> ACTION ITEM: Your answer must be every record below, written out exactly as it appears.

==== MATERIAL TO PROCESS

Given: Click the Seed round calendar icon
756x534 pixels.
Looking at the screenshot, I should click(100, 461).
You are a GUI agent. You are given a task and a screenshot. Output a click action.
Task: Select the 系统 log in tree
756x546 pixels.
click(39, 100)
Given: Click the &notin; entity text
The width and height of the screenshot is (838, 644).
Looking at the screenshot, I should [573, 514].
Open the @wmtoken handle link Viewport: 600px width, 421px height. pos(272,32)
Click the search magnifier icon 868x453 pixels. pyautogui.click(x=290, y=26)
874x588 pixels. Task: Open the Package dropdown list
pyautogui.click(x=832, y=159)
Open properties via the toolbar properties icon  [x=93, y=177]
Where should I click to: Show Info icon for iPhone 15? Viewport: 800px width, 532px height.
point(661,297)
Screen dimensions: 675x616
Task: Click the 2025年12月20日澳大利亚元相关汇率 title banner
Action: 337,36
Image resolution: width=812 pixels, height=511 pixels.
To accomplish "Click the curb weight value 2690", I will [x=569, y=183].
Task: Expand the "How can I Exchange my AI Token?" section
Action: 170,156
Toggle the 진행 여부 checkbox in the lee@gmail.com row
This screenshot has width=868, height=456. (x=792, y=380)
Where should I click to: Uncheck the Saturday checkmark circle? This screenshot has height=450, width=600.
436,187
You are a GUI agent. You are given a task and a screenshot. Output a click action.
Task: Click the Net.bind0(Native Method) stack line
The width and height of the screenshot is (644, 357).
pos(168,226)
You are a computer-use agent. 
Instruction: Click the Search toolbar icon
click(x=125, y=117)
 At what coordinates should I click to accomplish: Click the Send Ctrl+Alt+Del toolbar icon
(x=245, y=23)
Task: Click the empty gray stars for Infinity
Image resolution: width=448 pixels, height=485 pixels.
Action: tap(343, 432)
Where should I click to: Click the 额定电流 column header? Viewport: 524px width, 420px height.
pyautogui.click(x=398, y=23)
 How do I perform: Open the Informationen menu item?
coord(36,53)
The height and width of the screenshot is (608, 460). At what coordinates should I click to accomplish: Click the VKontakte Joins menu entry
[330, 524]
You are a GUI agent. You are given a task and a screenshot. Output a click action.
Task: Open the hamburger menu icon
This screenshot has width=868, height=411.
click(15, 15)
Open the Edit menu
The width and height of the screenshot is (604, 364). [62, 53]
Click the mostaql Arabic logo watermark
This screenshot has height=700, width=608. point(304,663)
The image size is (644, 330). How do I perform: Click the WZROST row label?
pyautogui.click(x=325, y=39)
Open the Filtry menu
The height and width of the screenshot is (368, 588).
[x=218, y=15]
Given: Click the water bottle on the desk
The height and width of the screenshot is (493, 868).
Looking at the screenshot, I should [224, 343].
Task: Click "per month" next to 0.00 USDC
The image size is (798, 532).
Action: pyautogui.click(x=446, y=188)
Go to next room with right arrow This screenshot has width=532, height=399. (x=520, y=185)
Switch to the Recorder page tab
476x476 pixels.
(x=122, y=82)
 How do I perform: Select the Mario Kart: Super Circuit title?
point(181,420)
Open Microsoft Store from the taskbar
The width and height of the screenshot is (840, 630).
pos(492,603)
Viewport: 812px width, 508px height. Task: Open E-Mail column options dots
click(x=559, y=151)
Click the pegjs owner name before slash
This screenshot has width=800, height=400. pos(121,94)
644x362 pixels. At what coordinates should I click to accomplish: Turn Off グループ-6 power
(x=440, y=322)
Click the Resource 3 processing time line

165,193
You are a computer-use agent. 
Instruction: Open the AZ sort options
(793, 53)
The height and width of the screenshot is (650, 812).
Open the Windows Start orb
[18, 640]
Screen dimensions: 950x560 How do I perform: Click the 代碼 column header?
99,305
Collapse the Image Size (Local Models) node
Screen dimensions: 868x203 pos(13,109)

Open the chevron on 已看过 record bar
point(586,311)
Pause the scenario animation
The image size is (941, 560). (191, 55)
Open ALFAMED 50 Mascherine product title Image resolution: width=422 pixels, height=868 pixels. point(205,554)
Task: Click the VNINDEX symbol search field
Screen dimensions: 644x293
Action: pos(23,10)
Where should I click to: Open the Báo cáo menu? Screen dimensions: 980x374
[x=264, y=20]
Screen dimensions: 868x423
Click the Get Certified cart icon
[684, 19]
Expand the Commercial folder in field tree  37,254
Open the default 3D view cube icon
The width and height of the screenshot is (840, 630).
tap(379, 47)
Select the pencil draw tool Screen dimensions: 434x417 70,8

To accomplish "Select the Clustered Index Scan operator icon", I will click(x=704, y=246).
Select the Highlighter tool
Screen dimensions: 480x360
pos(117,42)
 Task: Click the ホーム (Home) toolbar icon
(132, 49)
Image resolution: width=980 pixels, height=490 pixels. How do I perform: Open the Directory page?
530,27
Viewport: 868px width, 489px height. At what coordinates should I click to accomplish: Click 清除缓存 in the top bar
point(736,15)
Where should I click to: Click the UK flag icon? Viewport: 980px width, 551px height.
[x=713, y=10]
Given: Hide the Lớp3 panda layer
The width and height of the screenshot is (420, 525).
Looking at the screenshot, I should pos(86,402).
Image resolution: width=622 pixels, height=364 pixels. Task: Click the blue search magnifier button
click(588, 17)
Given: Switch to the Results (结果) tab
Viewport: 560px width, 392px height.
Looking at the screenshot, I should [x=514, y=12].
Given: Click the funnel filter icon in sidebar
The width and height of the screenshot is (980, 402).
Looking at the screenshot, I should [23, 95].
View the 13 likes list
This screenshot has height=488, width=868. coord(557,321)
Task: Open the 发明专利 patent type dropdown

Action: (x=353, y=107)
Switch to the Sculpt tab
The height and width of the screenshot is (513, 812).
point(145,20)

========

> WRITTEN ANSWER:
Given: Click the Seed round calendar icon
756x534 pixels.
Looking at the screenshot, I should click(100, 461).
You are a GUI agent. You are given a task and a screenshot. Output a click action.
Task: Select the 系统 log in tree
756x546 pixels.
click(39, 100)
Given: Click the &notin; entity text
The width and height of the screenshot is (838, 644).
Looking at the screenshot, I should [573, 514].
Open the @wmtoken handle link Viewport: 600px width, 421px height. pos(272,32)
Click the search magnifier icon 868x453 pixels. pyautogui.click(x=290, y=26)
874x588 pixels. Task: Open the Package dropdown list
pyautogui.click(x=832, y=159)
Open properties via the toolbar properties icon  [x=93, y=177]
Where should I click to: Show Info icon for iPhone 15? Viewport: 800px width, 532px height.
point(661,297)
Screen dimensions: 675x616
Task: Click the 2025年12月20日澳大利亚元相关汇率 title banner
Action: 337,36
Image resolution: width=812 pixels, height=511 pixels.
To accomplish "Click the curb weight value 2690", I will [x=569, y=183].
Task: Expand the "How can I Exchange my AI Token?" section
Action: 170,156
Toggle the 진행 여부 checkbox in the lee@gmail.com row
This screenshot has width=868, height=456. (x=792, y=380)
Where should I click to: Uncheck the Saturday checkmark circle? This screenshot has height=450, width=600.
436,187
You are a GUI agent. You are given a task and a screenshot. Output a click action.
Task: Click the Net.bind0(Native Method) stack line
The width and height of the screenshot is (644, 357).
pos(168,226)
You are a computer-use agent. 
Instruction: Click the Search toolbar icon
click(x=125, y=117)
 At what coordinates should I click to accomplish: Click the Send Ctrl+Alt+Del toolbar icon
(x=245, y=23)
Task: Click the empty gray stars for Infinity
Image resolution: width=448 pixels, height=485 pixels.
Action: tap(343, 432)
Where should I click to: Click the 额定电流 column header? Viewport: 524px width, 420px height.
pyautogui.click(x=398, y=23)
 How do I perform: Open the Informationen menu item?
coord(36,53)
The height and width of the screenshot is (608, 460). At what coordinates should I click to accomplish: Click the VKontakte Joins menu entry
[330, 524]
You are a GUI agent. You are given a task and a screenshot. Output a click action.
Task: Open the hamburger menu icon
This screenshot has width=868, height=411.
click(15, 15)
Open the Edit menu
The width and height of the screenshot is (604, 364). [62, 53]
Click the mostaql Arabic logo watermark
This screenshot has height=700, width=608. point(304,663)
The image size is (644, 330). How do I perform: Click the WZROST row label?
pyautogui.click(x=325, y=39)
Open the Filtry menu
The height and width of the screenshot is (368, 588).
[x=218, y=15]
Given: Click the water bottle on the desk
The height and width of the screenshot is (493, 868).
Looking at the screenshot, I should [224, 343].
Task: Click "per month" next to 0.00 USDC
The image size is (798, 532).
Action: pyautogui.click(x=446, y=188)
Go to next room with right arrow This screenshot has width=532, height=399. (x=520, y=185)
Switch to the Recorder page tab
476x476 pixels.
(x=122, y=82)
 How do I perform: Select the Mario Kart: Super Circuit title?
point(181,420)
Open Microsoft Store from the taskbar
The width and height of the screenshot is (840, 630).
pos(492,603)
Viewport: 812px width, 508px height. Task: Open E-Mail column options dots
click(x=559, y=151)
Click the pegjs owner name before slash
This screenshot has width=800, height=400. pos(121,94)
644x362 pixels. At what coordinates should I click to accomplish: Turn Off グループ-6 power
(x=440, y=322)
Click the Resource 3 processing time line

165,193
You are a computer-use agent. 
Instruction: Open the AZ sort options
(793, 53)
The height and width of the screenshot is (650, 812).
Open the Windows Start orb
[18, 640]
Screen dimensions: 950x560 How do I perform: Click the 代碼 column header?
99,305
Collapse the Image Size (Local Models) node
Screen dimensions: 868x203 pos(13,109)

Open the chevron on 已看过 record bar
point(586,311)
Pause the scenario animation
The image size is (941, 560). (191, 55)
Open ALFAMED 50 Mascherine product title Image resolution: width=422 pixels, height=868 pixels. point(205,554)
Task: Click the VNINDEX symbol search field
Screen dimensions: 644x293
Action: pos(23,10)
Where should I click to: Open the Báo cáo menu? Screen dimensions: 980x374
[x=264, y=20]
Screen dimensions: 868x423
Click the Get Certified cart icon
[684, 19]
Expand the Commercial folder in field tree  37,254
Open the default 3D view cube icon
The width and height of the screenshot is (840, 630).
tap(379, 47)
Select the pencil draw tool Screen dimensions: 434x417 70,8

To accomplish "Select the Clustered Index Scan operator icon", I will click(x=704, y=246).
Select the Highlighter tool
Screen dimensions: 480x360
pos(117,42)
 Task: Click the ホーム (Home) toolbar icon
(132, 49)
Image resolution: width=980 pixels, height=490 pixels. How do I perform: Open the Directory page?
530,27
Viewport: 868px width, 489px height. At what coordinates should I click to accomplish: Click 清除缓存 in the top bar
point(736,15)
Where should I click to: Click the UK flag icon? Viewport: 980px width, 551px height.
[x=713, y=10]
Given: Hide the Lớp3 panda layer
The width and height of the screenshot is (420, 525).
Looking at the screenshot, I should pos(86,402).
Image resolution: width=622 pixels, height=364 pixels. Task: Click the blue search magnifier button
click(588, 17)
Given: Switch to the Results (结果) tab
Viewport: 560px width, 392px height.
Looking at the screenshot, I should [x=514, y=12].
Given: Click the funnel filter icon in sidebar
The width and height of the screenshot is (980, 402).
Looking at the screenshot, I should [23, 95].
View the 13 likes list
This screenshot has height=488, width=868. coord(557,321)
Task: Open the 发明专利 patent type dropdown

Action: (x=353, y=107)
Switch to the Sculpt tab
The height and width of the screenshot is (513, 812).
point(145,20)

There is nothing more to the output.